Una perra (raza tipo mestizo, con rasgos de pit bull) de nombre Aira quedó atada solita a un poste en la vereda del local de La Reina, a metros de la Rotonda Poncho Verde, alertando a vecinos que rápidamente se acercaron para interiorirzarse sobre la situación.
Durante los primeros minutos, con pocos datos de lo que realmente ocurría, todo llevaba a pensar que se trataba de un abandono, tal lo precisado por los integrantes de un grupo de WhatsApp del barrio Libertad.
Como ocurre siempre, se acercaron algunos «mascoteros» preocupados por el estado del can debido a la altísima temperatura que seguía haciendo ya cerca de la medianoche.
La perrita (cuyo nombre aún no sabemos) no dejaba de ladrar hacia dentro del comercio en la creencia que su dueño o dueña seguía allí. Los mensajes en el grupo comenzaron a aparecer por obviedad: «… que desgraciados por dejarlo ahí…», «… cómo van a hacer eso, pobrecita..», «llamen a la Policía para conocer a los irresponsables», fueron algunos de ellos.

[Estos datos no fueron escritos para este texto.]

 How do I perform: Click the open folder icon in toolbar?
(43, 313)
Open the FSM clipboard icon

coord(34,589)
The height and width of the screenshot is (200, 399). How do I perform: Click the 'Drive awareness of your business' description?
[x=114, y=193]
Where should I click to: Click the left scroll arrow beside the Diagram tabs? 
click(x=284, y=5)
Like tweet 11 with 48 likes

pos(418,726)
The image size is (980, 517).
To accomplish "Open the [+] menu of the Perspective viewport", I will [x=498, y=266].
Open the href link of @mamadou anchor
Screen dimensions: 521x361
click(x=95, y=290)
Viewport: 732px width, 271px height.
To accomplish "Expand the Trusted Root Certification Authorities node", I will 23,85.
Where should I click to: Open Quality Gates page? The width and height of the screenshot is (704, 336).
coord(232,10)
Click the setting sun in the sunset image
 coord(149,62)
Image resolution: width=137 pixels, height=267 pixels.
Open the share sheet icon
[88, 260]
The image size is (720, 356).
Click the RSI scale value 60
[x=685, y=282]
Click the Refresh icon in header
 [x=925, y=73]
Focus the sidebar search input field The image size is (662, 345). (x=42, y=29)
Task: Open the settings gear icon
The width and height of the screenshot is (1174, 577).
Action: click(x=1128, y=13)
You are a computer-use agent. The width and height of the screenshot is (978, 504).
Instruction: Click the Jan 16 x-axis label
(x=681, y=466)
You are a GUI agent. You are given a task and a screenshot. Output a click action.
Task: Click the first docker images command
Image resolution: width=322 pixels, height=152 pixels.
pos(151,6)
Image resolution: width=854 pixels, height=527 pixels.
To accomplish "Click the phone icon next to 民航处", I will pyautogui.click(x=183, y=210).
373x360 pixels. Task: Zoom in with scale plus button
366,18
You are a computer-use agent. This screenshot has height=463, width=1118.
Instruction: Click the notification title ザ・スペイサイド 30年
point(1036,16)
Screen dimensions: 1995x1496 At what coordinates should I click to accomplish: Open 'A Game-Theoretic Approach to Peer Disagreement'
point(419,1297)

Una de las voluntariosas vecinas que se acercó tomó la decisión de desatarla y allí el hecho tomó un giro imprevisto.

Volvió solita
La asustada perra, una vez suelta, no dudó en correr hasta una farmacia cercana.
Después, solita, caminó hasta una vivienda por calle Brasil, entre Junín y 9 de Julio.
Allí vive una señora mayor que terminó siendo la dueña del desesperado animal. La mujer tiene el Mal de Alzheimer, y la perra es su compañía habitual y diaria.
¿Que había ocurrido?… la señora fue a realizar sus mandados al comercio mencionado y se había olvidado que fue con su «amiga». Esto se supo solo algunos minutos después, cuando al lugar llegó al hijo de la mujer alertado por el hecho que comenzó a viralizarse en redes.
Así, la historia tuvo un final feliz: la perra fue sola a su casa para reencontrarse con los suyos, y lo que comenzó siendo un hecho triste y deplorable, terminó en una emotiva anécdota con el amor animal y la solidaridad vecinal como protagonistas.